Wednesday, December 20, 2006
I've got to know friends around me in a deeper way - no more surface friendships. But also, I have also got to know that no one is perfect. Haha.. you might be wondering why am I saying all this when I have already knew this long time ago. But true enough, I have understood this statement in a clearer manner. No one is perfect. Indeed, someone, everyone or anyone will always try to put up the best front when with people. I know that not everyone does that. But somehow, there is an inclination within human likeness to hide our flaws, hoping that the person sitting or standing next to us will not discover our weaknesses or even so-call the 'darkest secrets'.
I think I won't share my darkest secrets to anyone except to those that I felt close to and I feel that I can entrust my life with. And you might be even more surprised not even my closest ones at home know it. I am truly appreciative of what God has done in my life to place people whom I can trust and entrust my life with. I know that even to the point if I'm called back home one day, my buddies will surely take care of my family members. Friendship, perhaps is just one of the areas that I have discovered more. I've learnt to accept those around me for who they are. And even though I know that some I really hate to accept, God just wants me to learn to do things His ways. Well, people relations are always the most complicated stuff in life, isn't it true?

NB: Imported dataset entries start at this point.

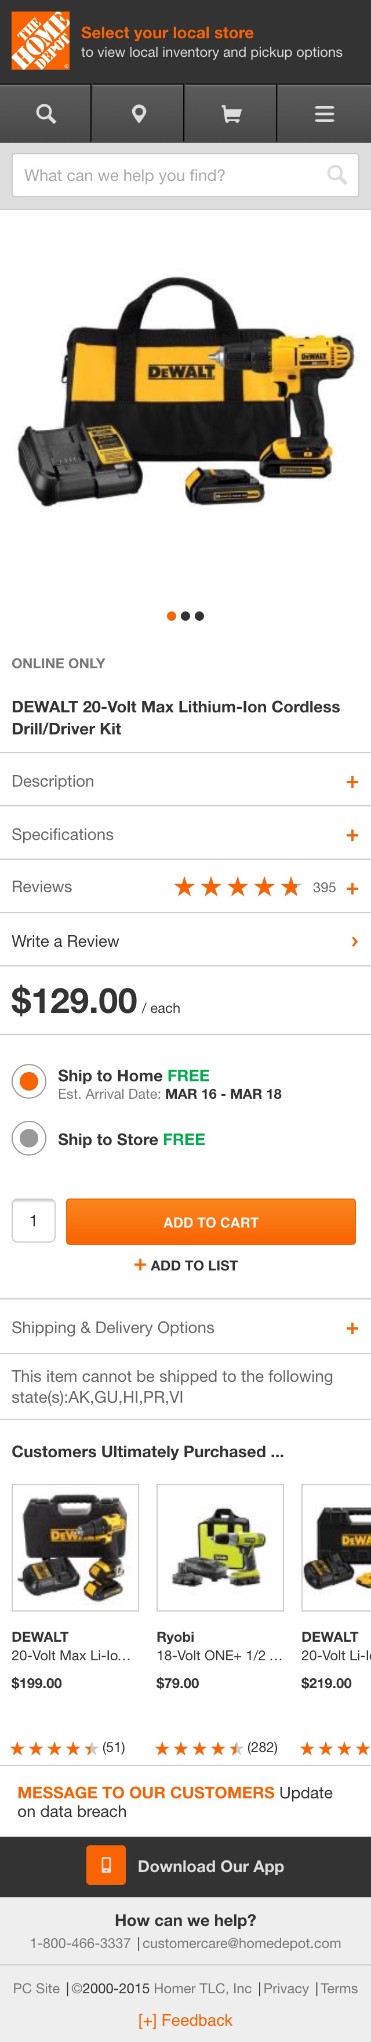The height and width of the screenshot is (2042, 371).
Task: Click the quantity input box
Action: click(33, 1221)
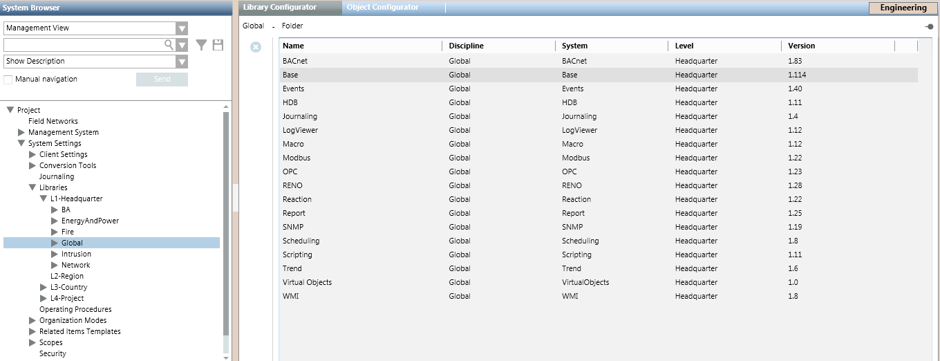
Task: Sort by the Version column header
Action: pos(801,46)
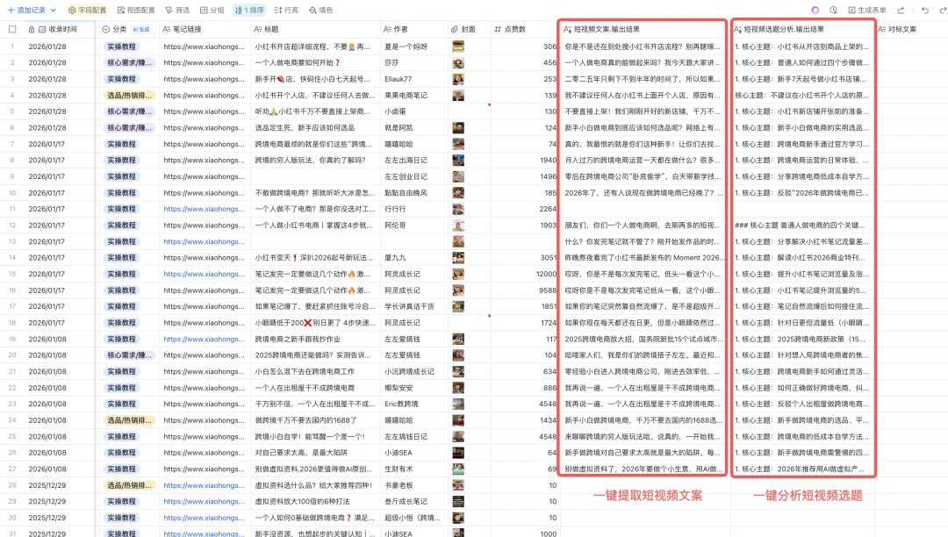Open the 1 排序 sort dropdown
This screenshot has height=537, width=948.
coord(250,10)
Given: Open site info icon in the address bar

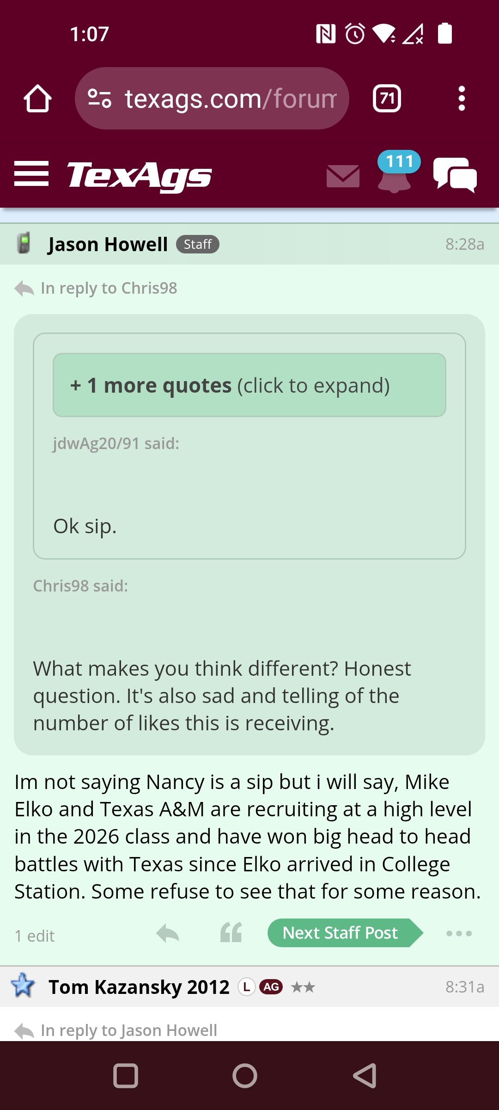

I've also came to terms with myself that I can get pretty ugly when I am very upset or disturbed by people's words and actions. Well, for those who thinks that Tricia aka Yanz is very kind and compassionate, always willing to help... etc (puiz... wanna vomit liaoz...) I have a lousy temperament. Yes, I will declare it loud, again and again. Though after I came to know Christ, I have toned down by almost 60% but I still hold the 40% in me and I need to learn to tame this 40% of temper in me. I know myself very well that if I flare up at some situations, it will be very "Yanz", which all my close childhood friends know of me very well. But if I control my temper and anger, it will be very "Christ", the Christ who lives in me and the Christ who cares for me to love me. Many a times, I know that Christ helped me in my character flaws, to build flaws into strengths.
And I am still a WIP (Work-In-Progress) and I know that God will definitely forgive me even after I get angry or show my frustration for the thousand times. And I will call that "Grace".
Lord, thank you for 2006 and thank you for your ever-sufficient grace.